> _SOURCE DATA_
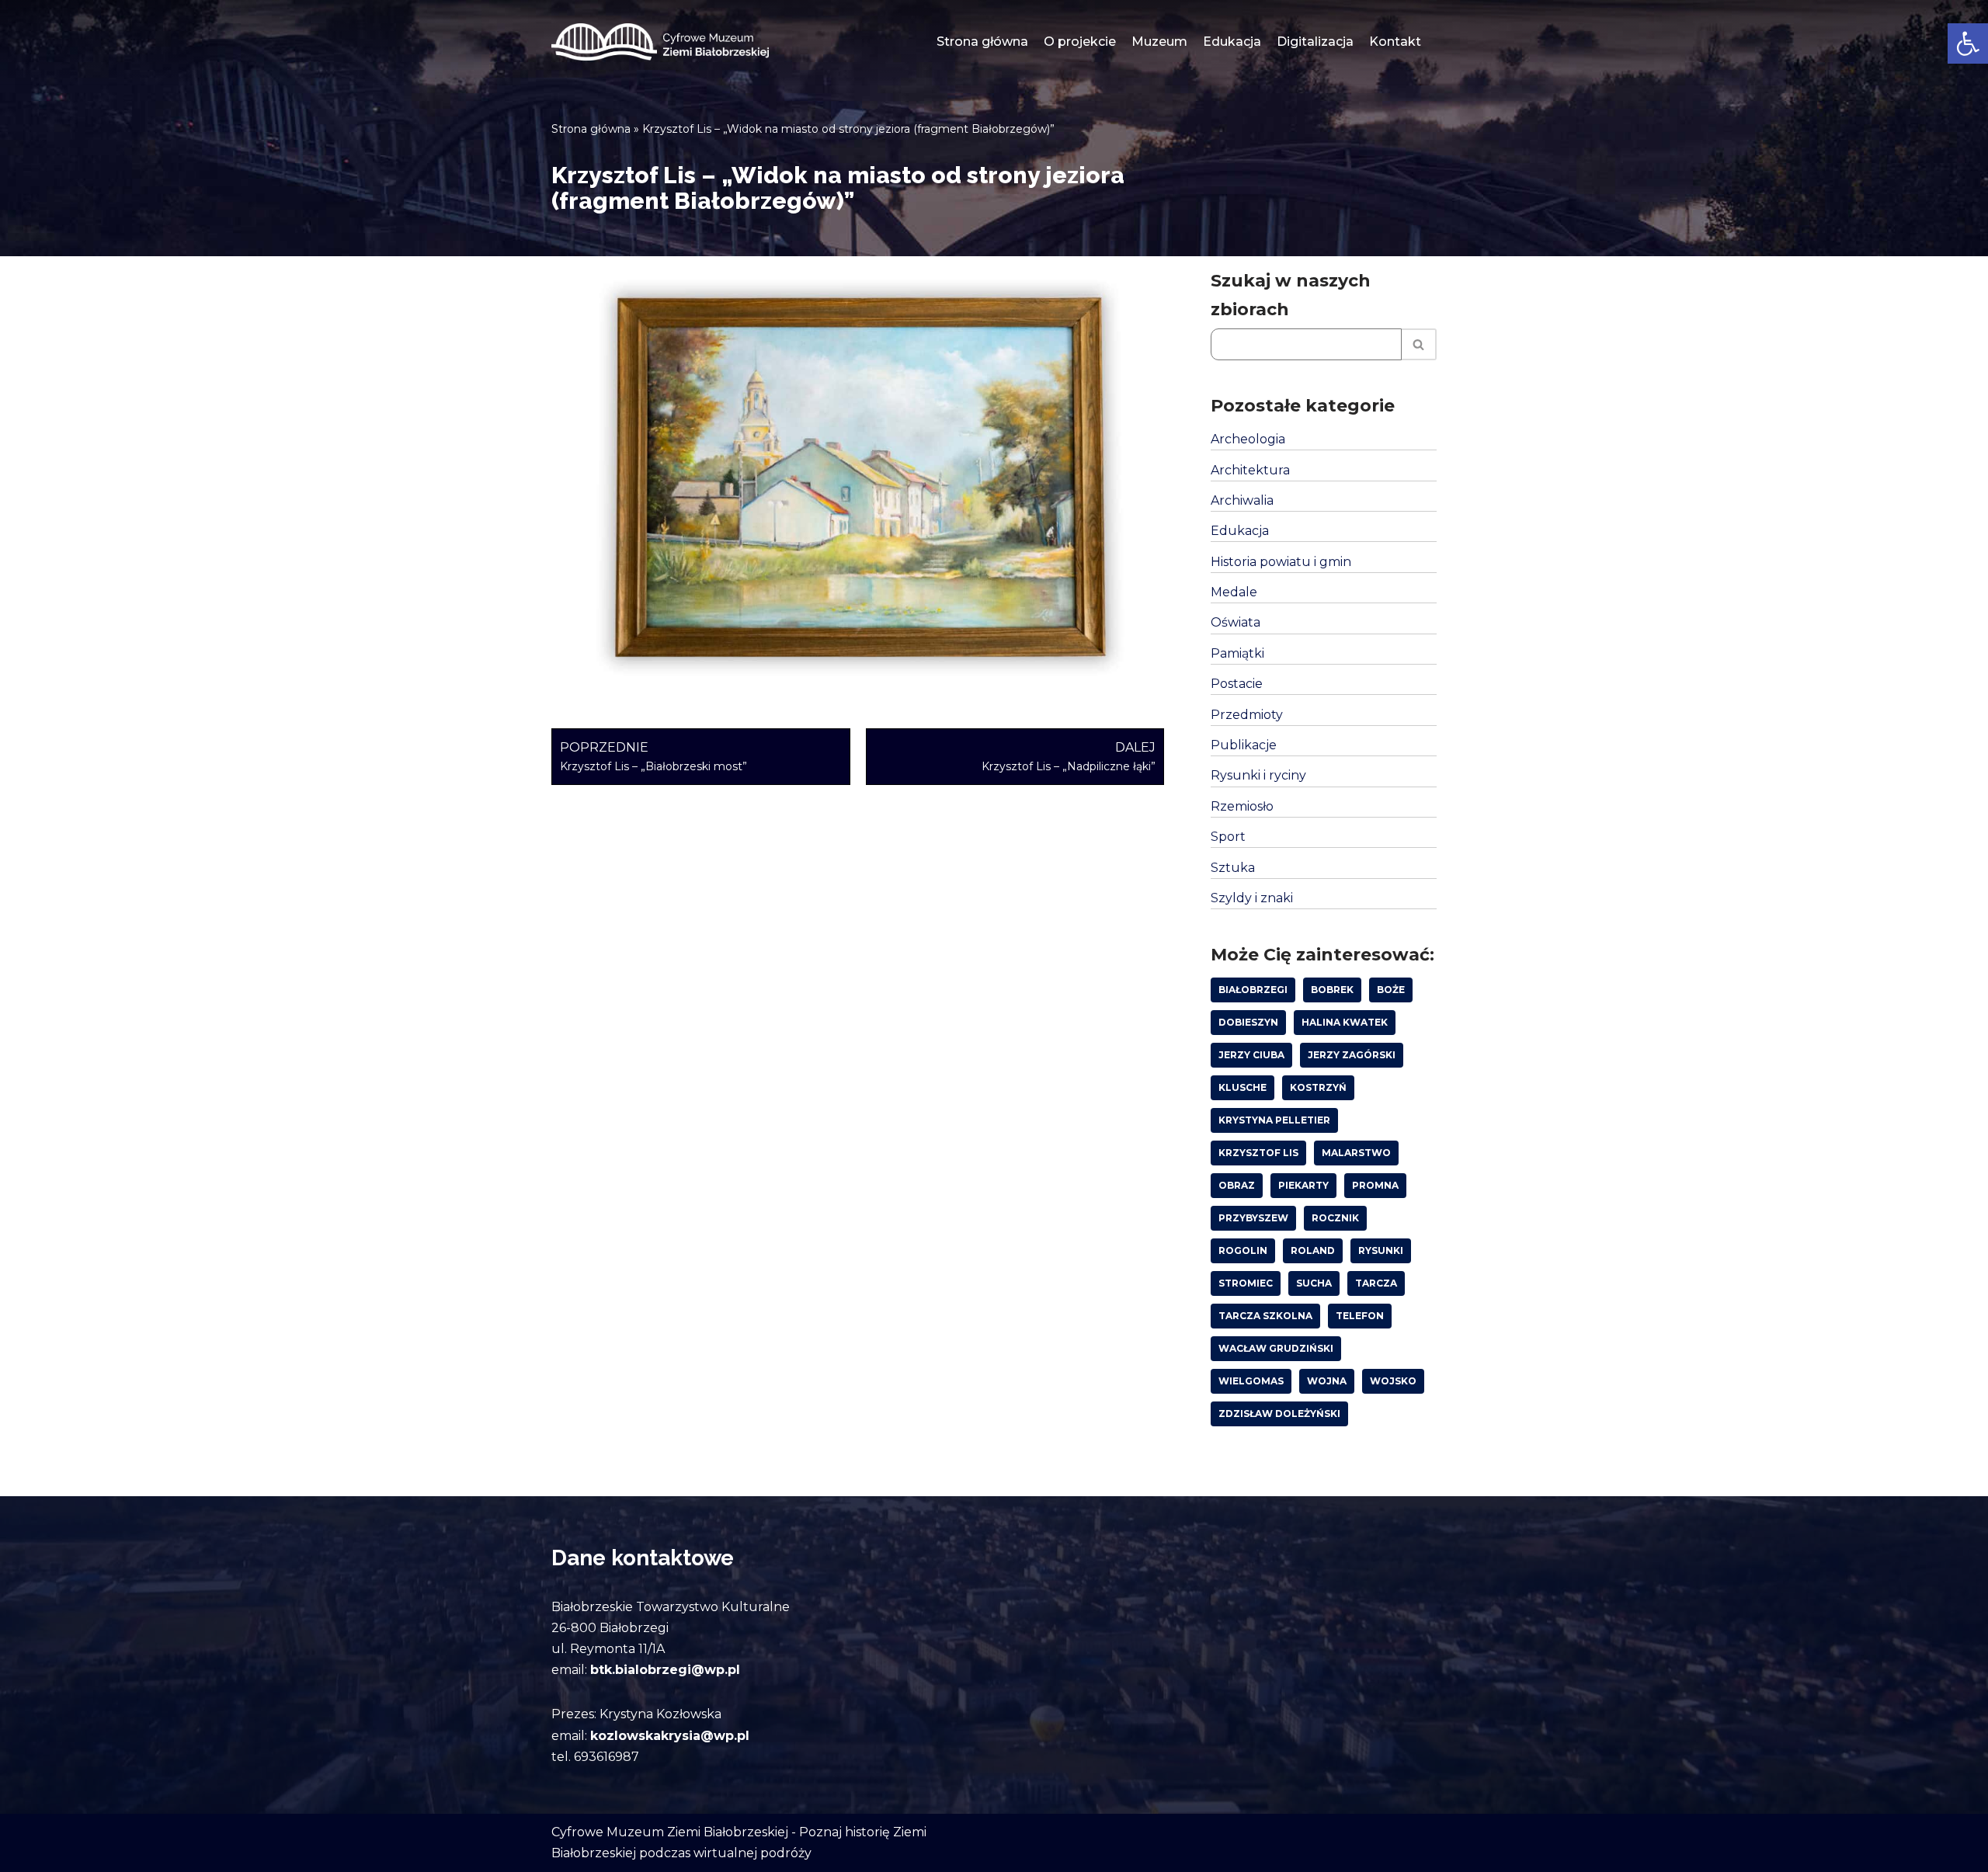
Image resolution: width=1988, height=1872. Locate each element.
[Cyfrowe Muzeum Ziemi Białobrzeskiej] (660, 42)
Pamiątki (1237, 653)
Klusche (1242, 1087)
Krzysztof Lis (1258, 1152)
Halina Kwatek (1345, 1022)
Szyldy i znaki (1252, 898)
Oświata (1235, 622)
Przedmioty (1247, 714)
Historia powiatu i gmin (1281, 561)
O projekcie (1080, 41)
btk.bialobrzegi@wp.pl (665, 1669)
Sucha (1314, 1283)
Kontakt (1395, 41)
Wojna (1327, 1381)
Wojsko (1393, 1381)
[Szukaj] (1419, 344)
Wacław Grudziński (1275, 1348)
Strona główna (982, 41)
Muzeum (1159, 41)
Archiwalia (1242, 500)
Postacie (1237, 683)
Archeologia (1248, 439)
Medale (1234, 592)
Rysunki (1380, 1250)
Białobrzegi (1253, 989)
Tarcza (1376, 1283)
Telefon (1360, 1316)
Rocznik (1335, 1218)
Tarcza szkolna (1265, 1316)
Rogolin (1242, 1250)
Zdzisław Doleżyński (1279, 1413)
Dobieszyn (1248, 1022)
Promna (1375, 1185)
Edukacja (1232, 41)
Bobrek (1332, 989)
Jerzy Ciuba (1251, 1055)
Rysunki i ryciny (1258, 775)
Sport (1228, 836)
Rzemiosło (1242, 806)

> _WHAT YOU SHOULD DO_
Tally the lines of the material above that include the word "Muzeum", then state that tally alone.

> _RESULT_
2